Citizen Diplomacy / Julio Antonio Aleaga Pesant

Cuba Today, El Vedado, Havana, (PD): Bit by bit some of the early activists who were able to cross the sea are returning; they were guests or sponsored by organizations or individuals the “outside world.”

I say some, because you must remember that under their inalienable right, there are friends who took the opportunity to stay “there”, and others, who even asked for political asylum.

In a very short time these compatriots went from being pro-democracy activists in Cuba to being the latest economic migrants to the northern neighbor. The worst thing projects they were responsible are left adrift, or at least without a visible face. I refer specifically to the Voices editorial project, and the Christian Liberation Movement.

These reflections come after an informal meeting in the home of Reinaldo Escobar and Yoani Sanchez, on June 28. There, gathering together, were the regulars of these libertarian meetings. Politicians, artists, independent journalists, bloggers, photographers, students, lawyers, Christian pastors and even the occasional diplomat, gathered around a theme, and interspersed with those who returned and those who did not leave.

That evening there were sympathetic anecdotes, deep thoughts, sharp questions and even the occasional vain folly of the islander who, having crossed the sea, believes that have crossed, like Julius Caesar, the Rubicon. But the important thing is that the meeting clarified, in silence, the inadequacy of leaving the foreign policy of the democratic opposition in the hands of others; and, once again, the lack of institutionalization.

Because a handful of brave people travel outside to tell their truth, is not enough to justify expectations or clearly establish what happened and what is going to happen, nor to establish ties to pressure, on our behalf, the military dictatorship. The so-called citizen diplomacy can’t be exactly this in our specific case. Our travelers, in this case and save exceptions, just competed with Uncle Traveling Matt, the character from Fraggel Rock, with regards to traveling to the outside world.

Unlike Uncle Traveling Matt, an adventurer with his own funds, our citizens went abroad thanks to the gracious decisions of strangers (?), who arranged the agendas of their guests. And even more important, they established the foreign policy agenda of the democratic opposition in Cuba. But also,they established distances and origins difficult to reconcile, in an archipelago marked by misery and deprivation described in Maslow’s pyramid of needs.

The patrons of the journeys highlighted once again the lack of funds among the democratic opposition in Cuba is not a sad page of our reality, but a timid Decalogue of our shame.

Among the unpardonable gaps among the dazzles is that most don’t offer a logical and visible strategy of how, after their return, they will open new doors in those countries for our transition.
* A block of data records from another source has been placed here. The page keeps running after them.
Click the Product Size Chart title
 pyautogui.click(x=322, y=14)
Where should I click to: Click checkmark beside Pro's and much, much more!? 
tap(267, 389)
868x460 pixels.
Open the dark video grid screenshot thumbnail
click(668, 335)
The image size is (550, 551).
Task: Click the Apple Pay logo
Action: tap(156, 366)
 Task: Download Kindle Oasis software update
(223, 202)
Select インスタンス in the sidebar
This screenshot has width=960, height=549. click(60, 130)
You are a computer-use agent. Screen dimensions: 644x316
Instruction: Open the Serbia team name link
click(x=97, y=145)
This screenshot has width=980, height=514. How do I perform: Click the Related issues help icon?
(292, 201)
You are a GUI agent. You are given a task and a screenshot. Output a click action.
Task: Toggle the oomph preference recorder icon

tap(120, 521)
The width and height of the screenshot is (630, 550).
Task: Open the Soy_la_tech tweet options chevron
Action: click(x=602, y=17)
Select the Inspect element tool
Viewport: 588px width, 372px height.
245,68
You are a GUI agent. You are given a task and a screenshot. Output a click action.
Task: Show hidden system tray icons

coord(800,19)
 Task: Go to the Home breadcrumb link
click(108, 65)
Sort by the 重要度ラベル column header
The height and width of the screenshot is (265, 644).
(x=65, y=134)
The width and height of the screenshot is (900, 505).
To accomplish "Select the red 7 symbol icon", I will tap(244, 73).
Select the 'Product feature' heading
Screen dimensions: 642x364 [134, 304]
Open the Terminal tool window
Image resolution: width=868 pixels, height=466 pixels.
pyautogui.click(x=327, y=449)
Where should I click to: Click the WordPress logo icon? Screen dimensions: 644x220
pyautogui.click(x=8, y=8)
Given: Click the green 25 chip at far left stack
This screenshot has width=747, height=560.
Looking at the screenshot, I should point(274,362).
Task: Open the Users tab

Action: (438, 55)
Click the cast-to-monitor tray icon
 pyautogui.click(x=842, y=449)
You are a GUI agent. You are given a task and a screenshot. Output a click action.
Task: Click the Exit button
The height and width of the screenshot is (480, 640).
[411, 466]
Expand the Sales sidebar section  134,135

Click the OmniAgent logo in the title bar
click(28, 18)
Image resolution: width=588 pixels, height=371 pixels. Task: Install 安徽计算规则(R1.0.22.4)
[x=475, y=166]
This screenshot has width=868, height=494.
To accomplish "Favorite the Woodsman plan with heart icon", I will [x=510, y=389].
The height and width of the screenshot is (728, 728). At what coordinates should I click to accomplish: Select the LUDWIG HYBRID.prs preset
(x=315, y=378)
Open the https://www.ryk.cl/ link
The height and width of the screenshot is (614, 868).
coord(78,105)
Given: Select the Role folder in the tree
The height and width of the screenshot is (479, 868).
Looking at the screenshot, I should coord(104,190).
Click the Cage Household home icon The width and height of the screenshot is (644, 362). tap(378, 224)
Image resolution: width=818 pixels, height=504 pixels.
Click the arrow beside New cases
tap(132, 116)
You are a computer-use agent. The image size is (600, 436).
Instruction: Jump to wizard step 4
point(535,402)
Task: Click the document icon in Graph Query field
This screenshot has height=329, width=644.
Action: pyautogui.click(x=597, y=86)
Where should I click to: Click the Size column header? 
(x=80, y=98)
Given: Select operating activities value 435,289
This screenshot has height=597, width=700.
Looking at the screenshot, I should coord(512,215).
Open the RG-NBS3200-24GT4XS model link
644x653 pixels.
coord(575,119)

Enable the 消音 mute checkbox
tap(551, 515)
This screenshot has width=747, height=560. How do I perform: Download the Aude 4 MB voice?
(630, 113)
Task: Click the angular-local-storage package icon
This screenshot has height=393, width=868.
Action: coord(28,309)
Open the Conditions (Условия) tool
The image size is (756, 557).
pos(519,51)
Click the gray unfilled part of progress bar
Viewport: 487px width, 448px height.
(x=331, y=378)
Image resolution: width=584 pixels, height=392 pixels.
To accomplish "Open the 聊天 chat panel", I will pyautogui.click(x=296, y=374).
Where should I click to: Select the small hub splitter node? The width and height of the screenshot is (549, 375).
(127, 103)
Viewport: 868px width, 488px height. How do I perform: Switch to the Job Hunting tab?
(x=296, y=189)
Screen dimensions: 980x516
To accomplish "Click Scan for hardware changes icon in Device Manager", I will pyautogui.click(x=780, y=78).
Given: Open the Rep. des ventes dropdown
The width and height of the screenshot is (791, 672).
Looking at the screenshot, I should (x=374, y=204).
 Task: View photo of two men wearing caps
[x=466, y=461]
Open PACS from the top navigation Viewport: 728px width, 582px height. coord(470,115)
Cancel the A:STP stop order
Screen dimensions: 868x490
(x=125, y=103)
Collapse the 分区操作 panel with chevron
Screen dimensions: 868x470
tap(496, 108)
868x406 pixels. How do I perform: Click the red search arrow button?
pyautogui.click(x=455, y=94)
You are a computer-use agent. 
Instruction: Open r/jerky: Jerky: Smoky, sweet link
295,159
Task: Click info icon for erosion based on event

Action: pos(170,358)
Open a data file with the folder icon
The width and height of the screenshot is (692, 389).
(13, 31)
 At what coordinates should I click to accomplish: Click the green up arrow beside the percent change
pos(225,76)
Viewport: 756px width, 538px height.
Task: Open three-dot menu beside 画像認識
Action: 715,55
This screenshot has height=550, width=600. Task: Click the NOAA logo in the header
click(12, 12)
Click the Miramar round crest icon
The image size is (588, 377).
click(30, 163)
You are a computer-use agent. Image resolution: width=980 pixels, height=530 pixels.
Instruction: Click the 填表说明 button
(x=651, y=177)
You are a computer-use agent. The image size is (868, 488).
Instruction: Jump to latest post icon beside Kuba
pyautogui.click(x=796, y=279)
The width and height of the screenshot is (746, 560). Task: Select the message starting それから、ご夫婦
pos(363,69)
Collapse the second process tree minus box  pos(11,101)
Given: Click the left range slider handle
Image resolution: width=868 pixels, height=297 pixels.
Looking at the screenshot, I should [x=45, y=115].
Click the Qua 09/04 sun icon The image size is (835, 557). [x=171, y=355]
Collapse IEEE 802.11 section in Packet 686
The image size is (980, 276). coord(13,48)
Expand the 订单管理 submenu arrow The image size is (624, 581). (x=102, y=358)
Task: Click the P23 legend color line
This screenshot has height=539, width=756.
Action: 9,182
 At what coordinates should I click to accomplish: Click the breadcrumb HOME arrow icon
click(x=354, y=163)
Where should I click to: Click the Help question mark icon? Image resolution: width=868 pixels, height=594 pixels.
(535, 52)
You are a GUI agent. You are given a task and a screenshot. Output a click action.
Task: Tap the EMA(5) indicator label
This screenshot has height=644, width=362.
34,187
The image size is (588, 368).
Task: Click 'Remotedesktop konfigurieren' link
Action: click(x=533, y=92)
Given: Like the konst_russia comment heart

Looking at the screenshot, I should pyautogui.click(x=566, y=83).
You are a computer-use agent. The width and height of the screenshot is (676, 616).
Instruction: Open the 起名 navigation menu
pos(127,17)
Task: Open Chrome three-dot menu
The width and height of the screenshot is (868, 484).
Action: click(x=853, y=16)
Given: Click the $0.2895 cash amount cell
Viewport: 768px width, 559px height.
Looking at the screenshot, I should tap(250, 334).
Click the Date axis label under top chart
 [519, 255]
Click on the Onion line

Leaving behind some pitiful complaints to take steps to work together: what we need to construct a true citizen diplomacy.

Off-the-cuff pronouncements, misplaced speeches, nonsense in front of the international press, ministers and politicians of the first level in foreign scenes, are anecdotes that those present ignored in favor of the harmony of the meetings, but they hang like a Sword of Damocles, over the consciences of those present. This also was a part of the tours of our illustrious friends and if we want to learn we can’t overlook our mistakes.

The closest thing we could do to realize a diplomatic alternative to the military dictatorship would be to use “paradiplomacy,” a neologism that reminds us that the actors of civil society also take the reins of international relations. This private phenomenon of postmodernism, where non-state actors play an increasingly significant role, must be our path. But to get there, first we have to strengthen our pro-democratic institutions.